■ **WORK INSTRUCTIONS**:
At the line containing "Where should I click to: Open", begin an exact copy, and continue through the last line of the entries below. Leave out any pictures.

■ **RECORDS TO USE**:
***

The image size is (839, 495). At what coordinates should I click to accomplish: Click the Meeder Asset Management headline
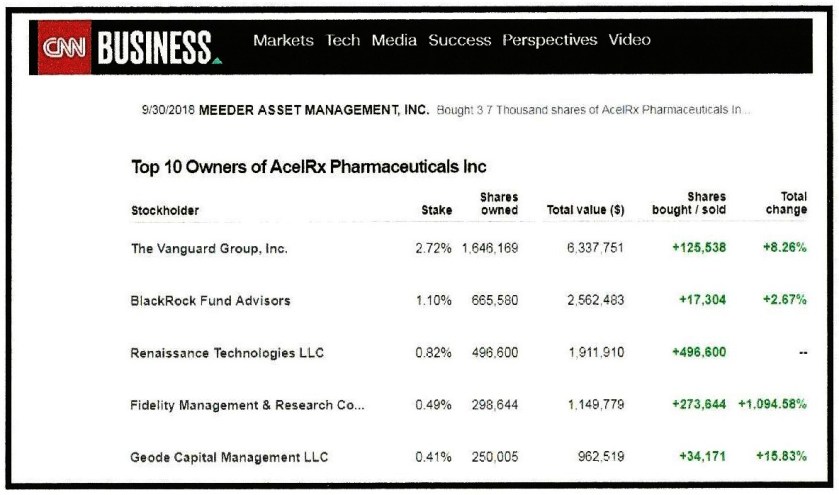[x=314, y=110]
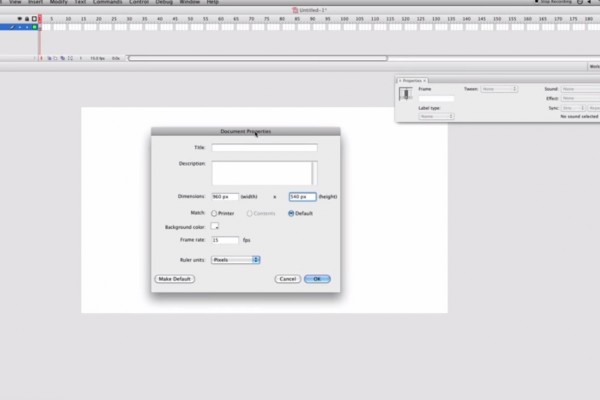
Task: Click the lock all layers icon
Action: click(x=26, y=18)
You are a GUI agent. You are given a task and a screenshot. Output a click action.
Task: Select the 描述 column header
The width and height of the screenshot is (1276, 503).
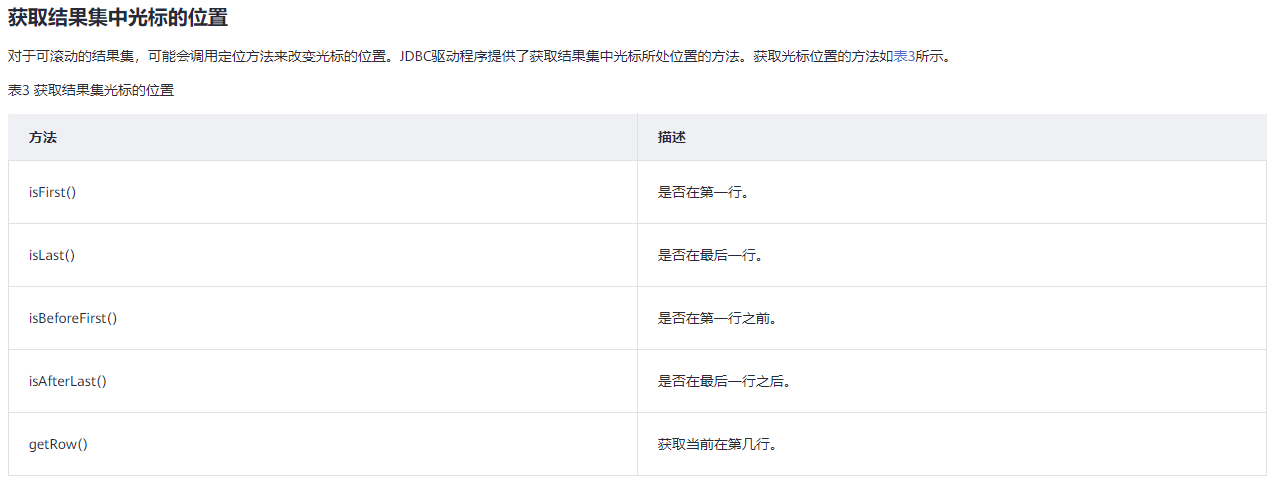672,137
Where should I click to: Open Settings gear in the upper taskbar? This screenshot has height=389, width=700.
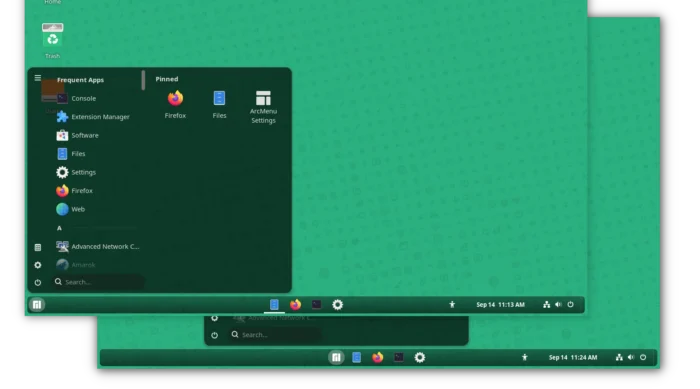pyautogui.click(x=338, y=305)
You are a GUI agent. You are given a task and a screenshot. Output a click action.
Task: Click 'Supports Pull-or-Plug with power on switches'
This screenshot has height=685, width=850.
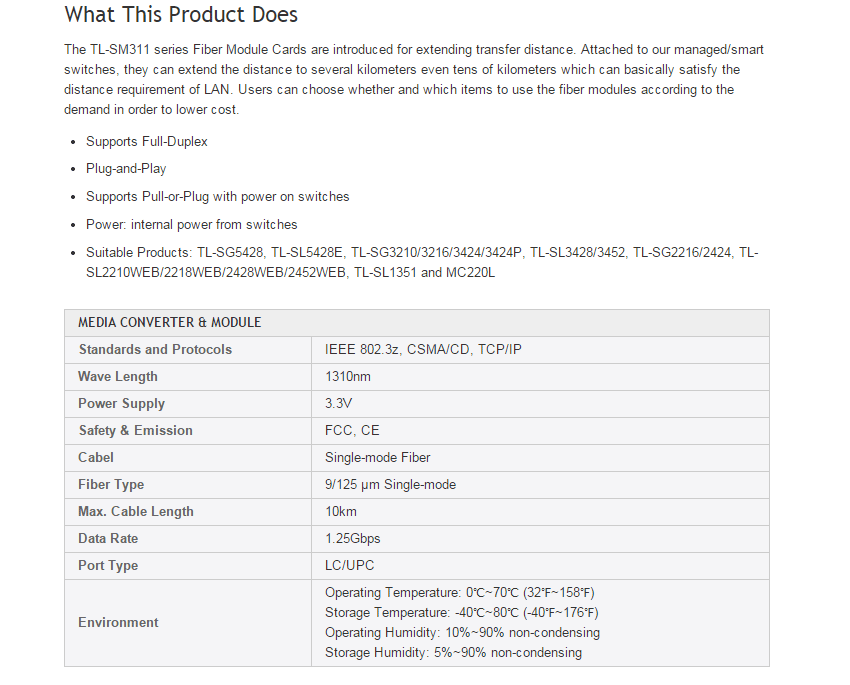click(217, 196)
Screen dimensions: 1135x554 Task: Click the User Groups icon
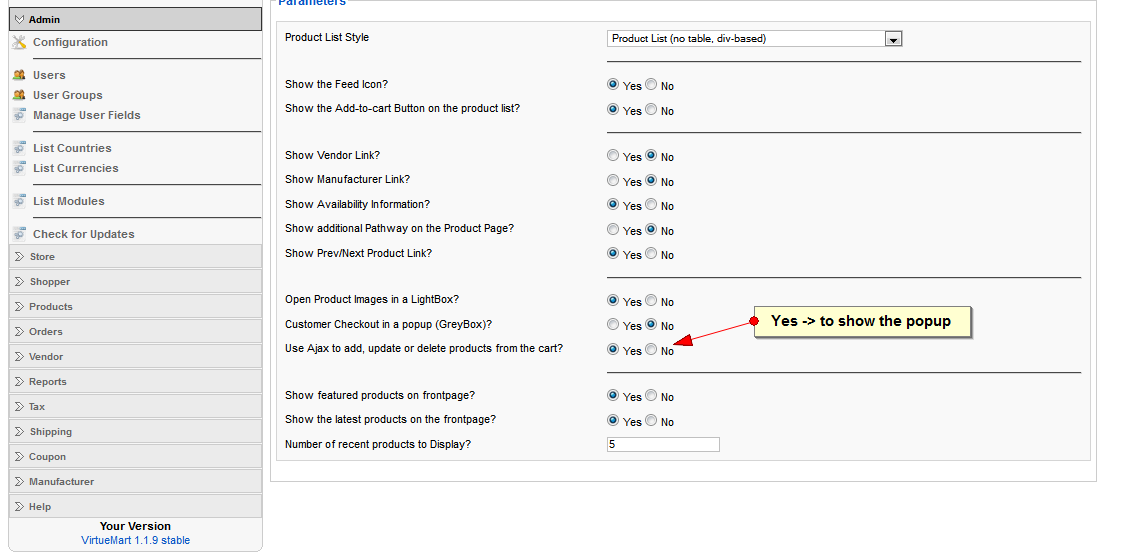coord(19,95)
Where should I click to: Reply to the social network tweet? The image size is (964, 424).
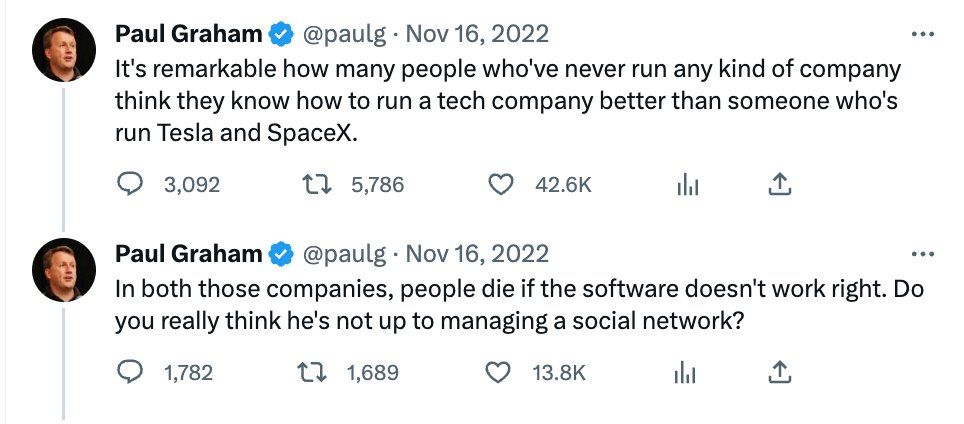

***

■ **RESPONSE FOR THIS EXERCISE**:
Where should I click to: Open Settings gear in the upper taskbar? This screenshot has height=389, width=700.
pyautogui.click(x=338, y=305)
You are a GUI agent. You are given a task and a screenshot. Output a click action.
Task: Click 'Supports Pull-or-Plug with power on switches'
This screenshot has height=685, width=850.
click(217, 196)
Screen dimensions: 1135x554 Task: Click the User Groups icon
coord(19,95)
Where should I click to: Reply to the social network tweet? The image size is (964, 424).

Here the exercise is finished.